== WHAT THE TASK ASKS ==
Filter the records down to the lines containing the word "height", and copy each of those lines.

· · ·

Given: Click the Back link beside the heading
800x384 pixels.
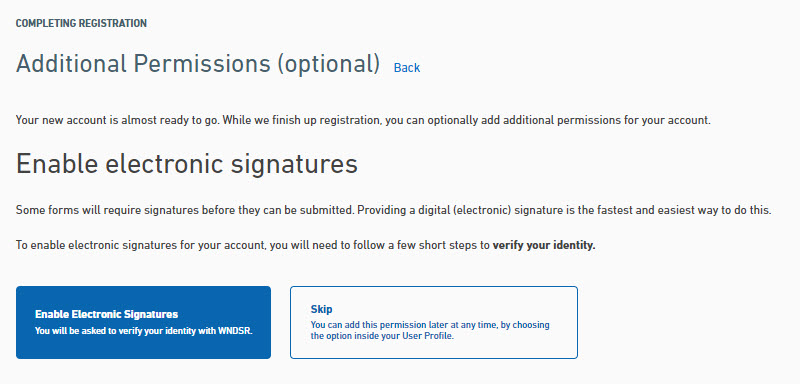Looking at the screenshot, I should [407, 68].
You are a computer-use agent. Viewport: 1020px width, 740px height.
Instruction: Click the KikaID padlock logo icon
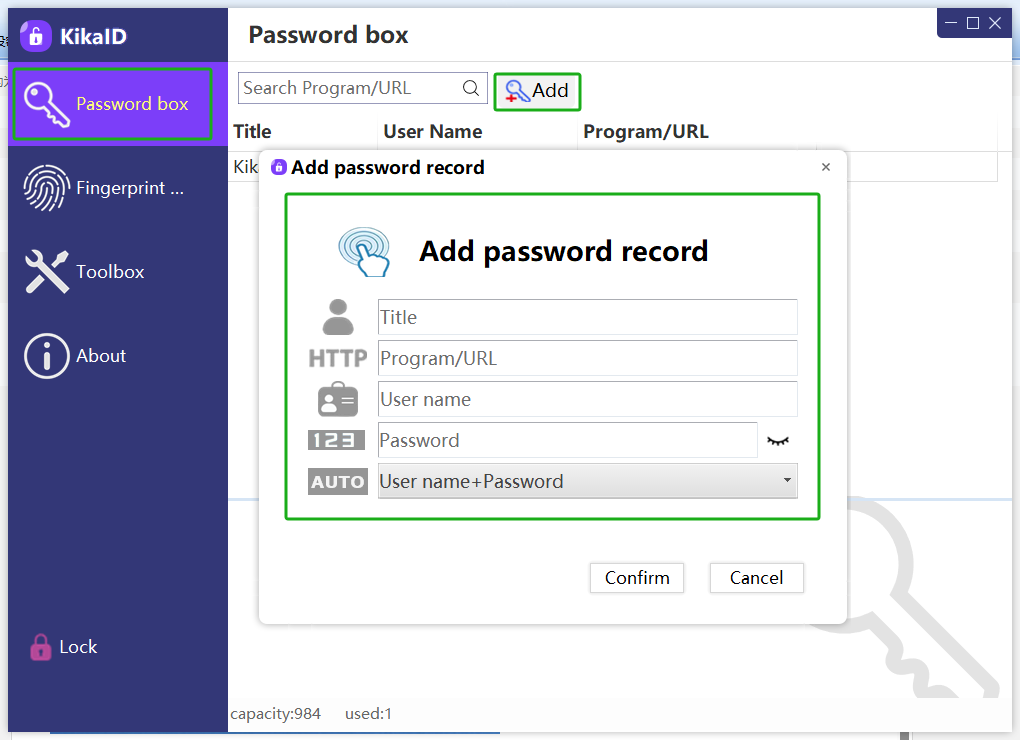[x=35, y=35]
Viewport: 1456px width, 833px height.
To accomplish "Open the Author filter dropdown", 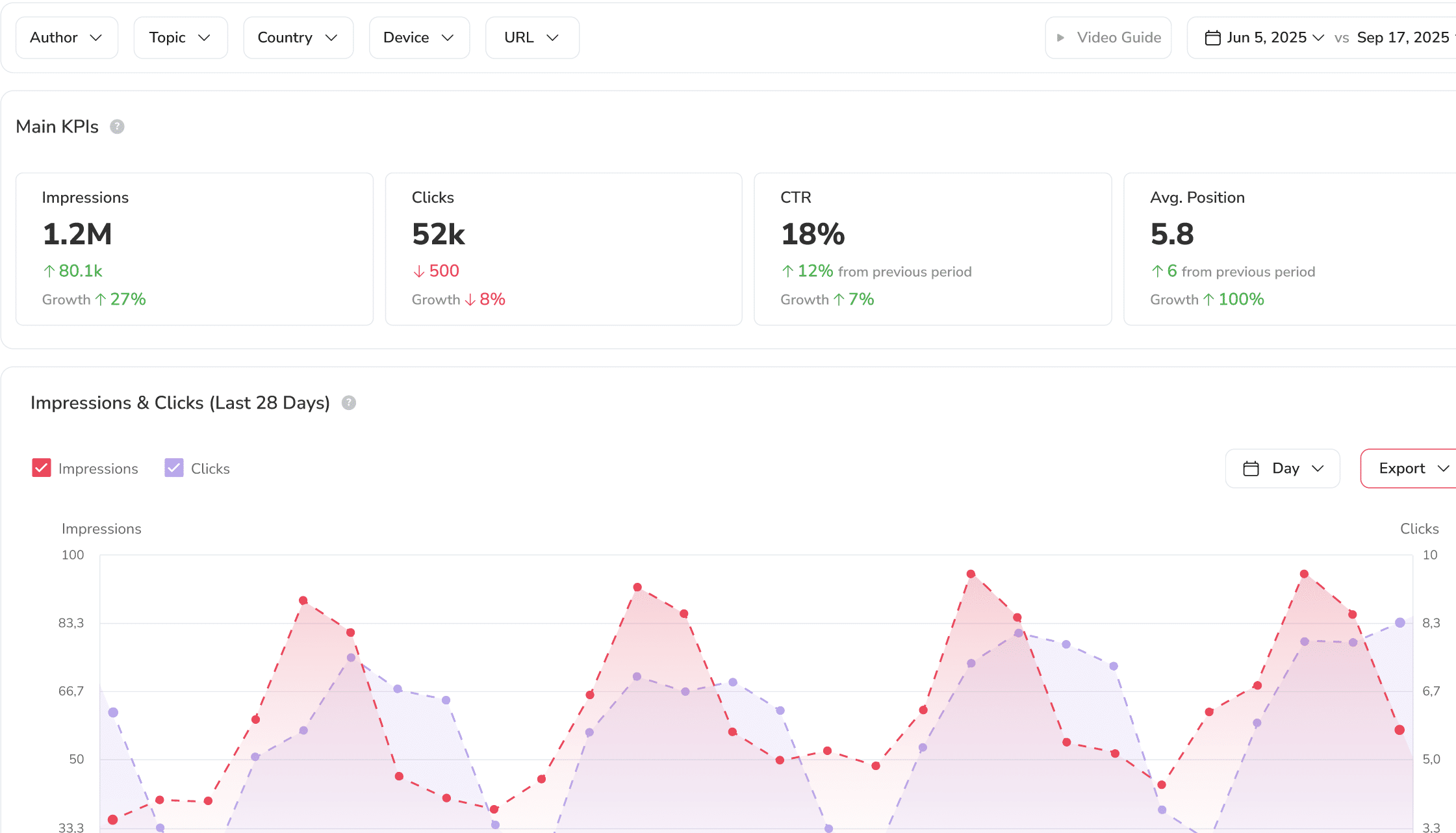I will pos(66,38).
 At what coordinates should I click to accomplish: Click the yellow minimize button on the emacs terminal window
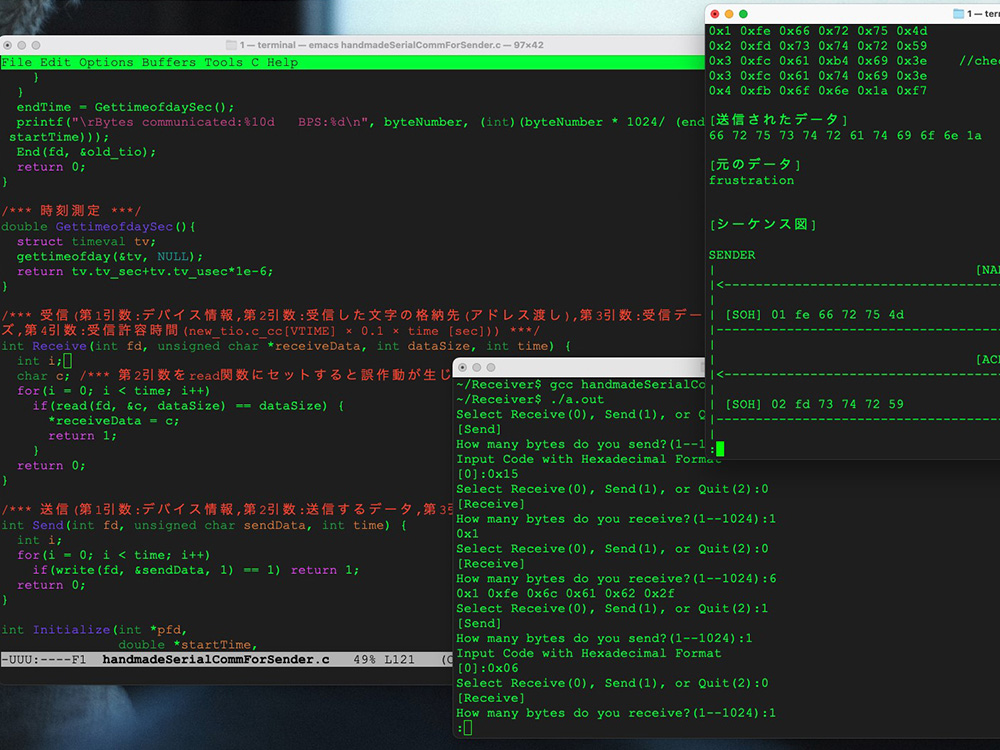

· · ·

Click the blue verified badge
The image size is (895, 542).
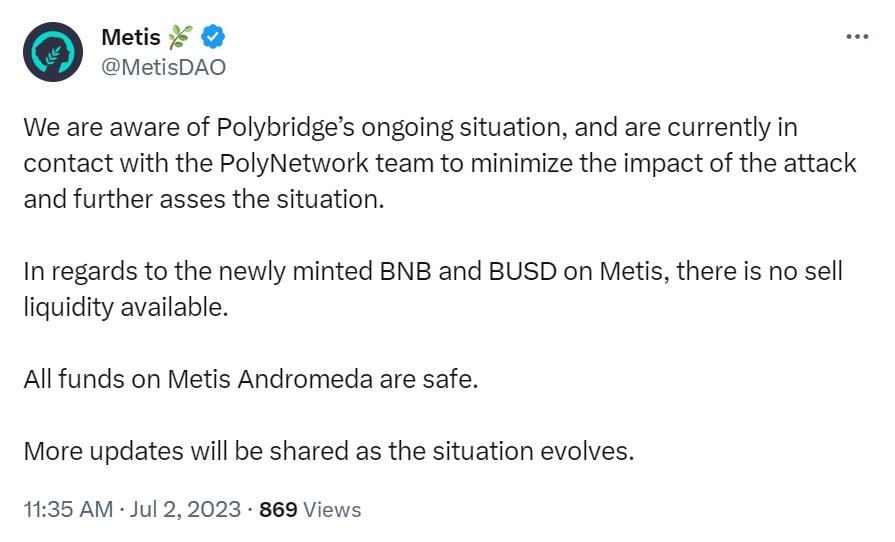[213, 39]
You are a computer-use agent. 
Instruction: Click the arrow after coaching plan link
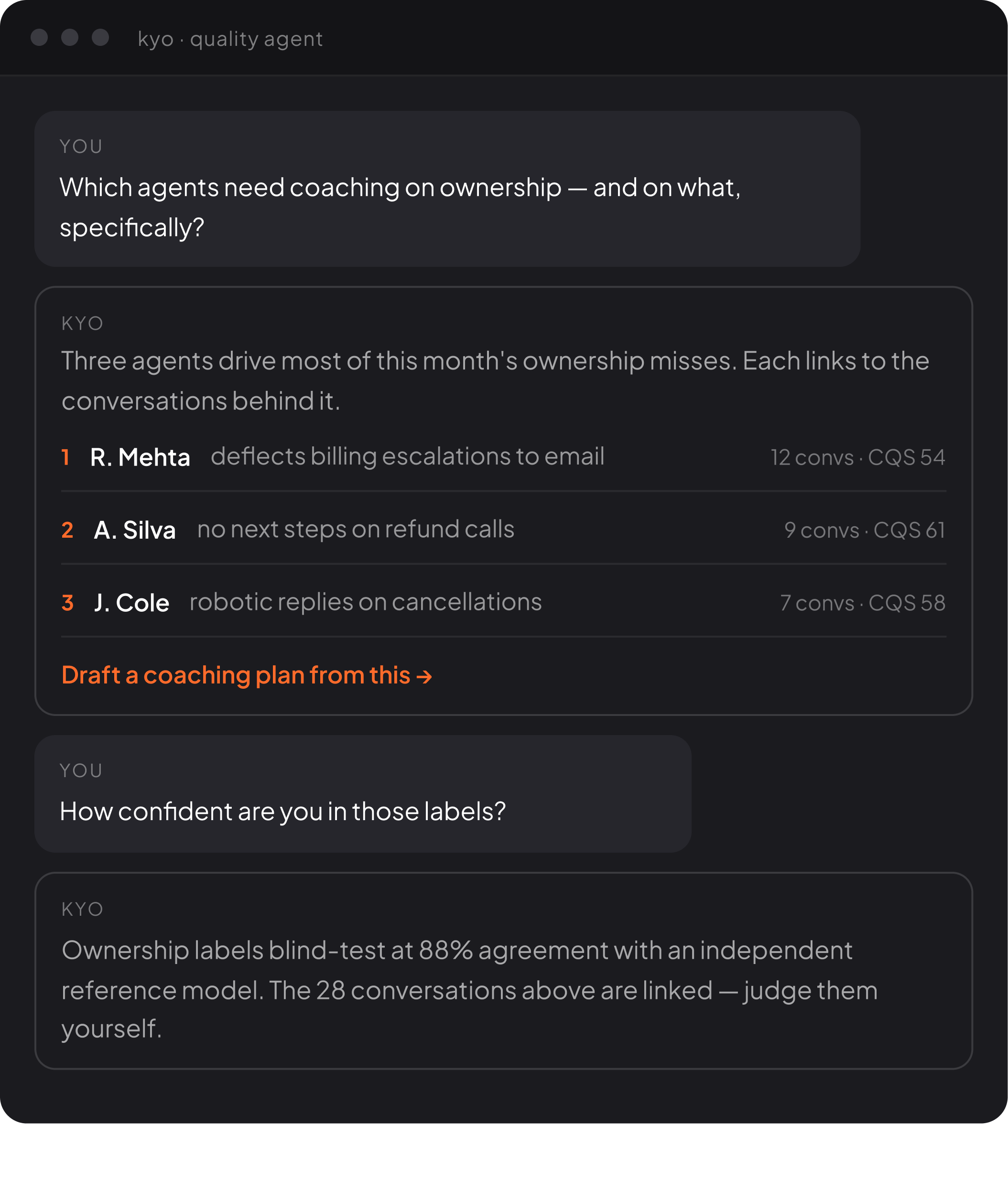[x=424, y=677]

· · ·

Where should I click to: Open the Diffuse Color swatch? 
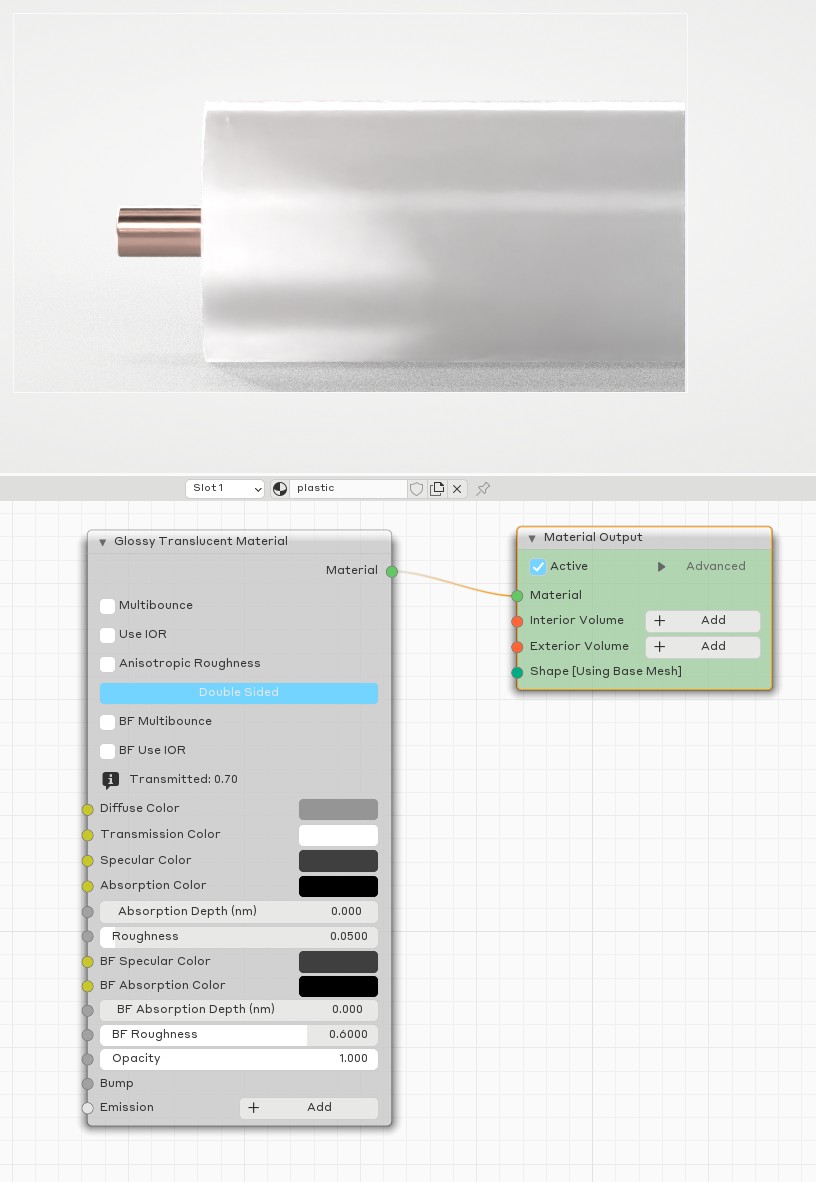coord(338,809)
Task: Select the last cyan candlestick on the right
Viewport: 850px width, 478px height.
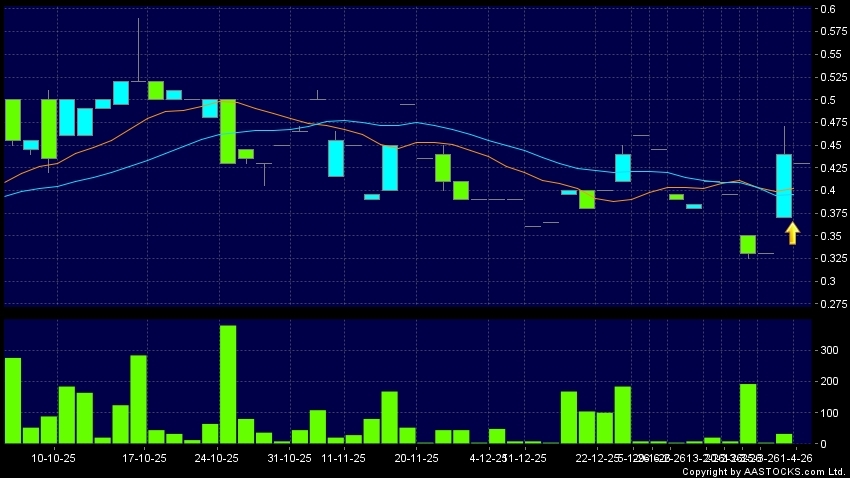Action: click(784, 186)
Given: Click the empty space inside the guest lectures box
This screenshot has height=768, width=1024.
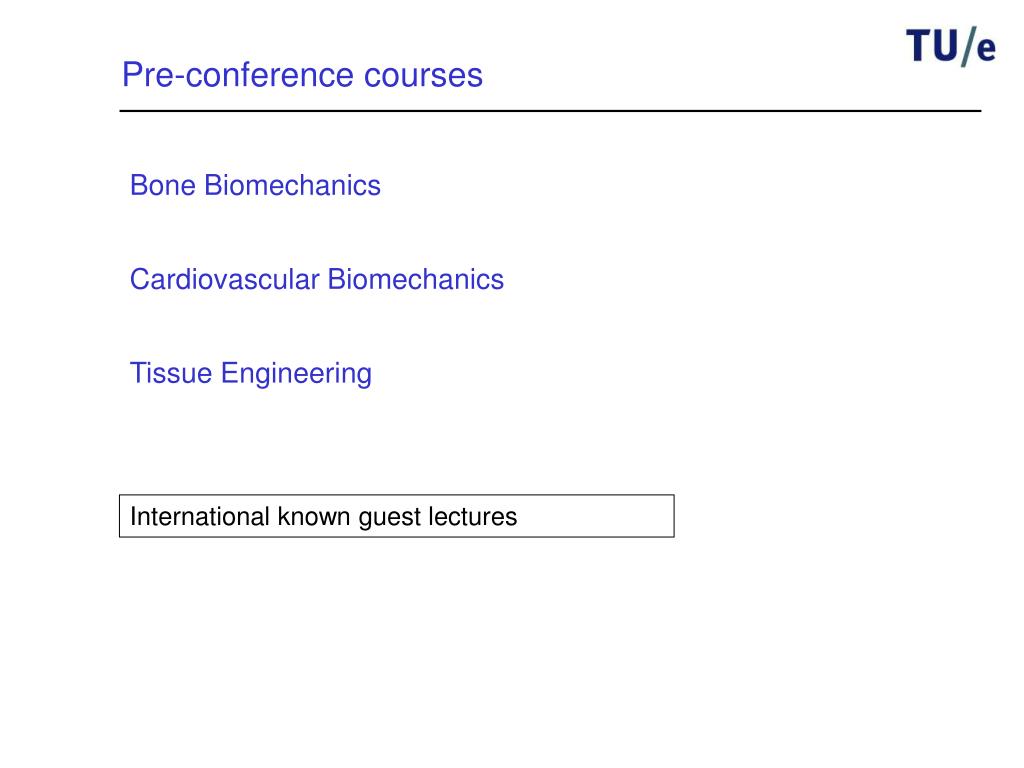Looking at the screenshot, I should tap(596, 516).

· · ·

== COMPLETED TASK ==
You are a computer-use agent. Viewport: 1020px width, 740px height.
Viewport: 1456px width, 833px height.
Viewport: 850px width, 478px height.
This screenshot has height=768, width=1024.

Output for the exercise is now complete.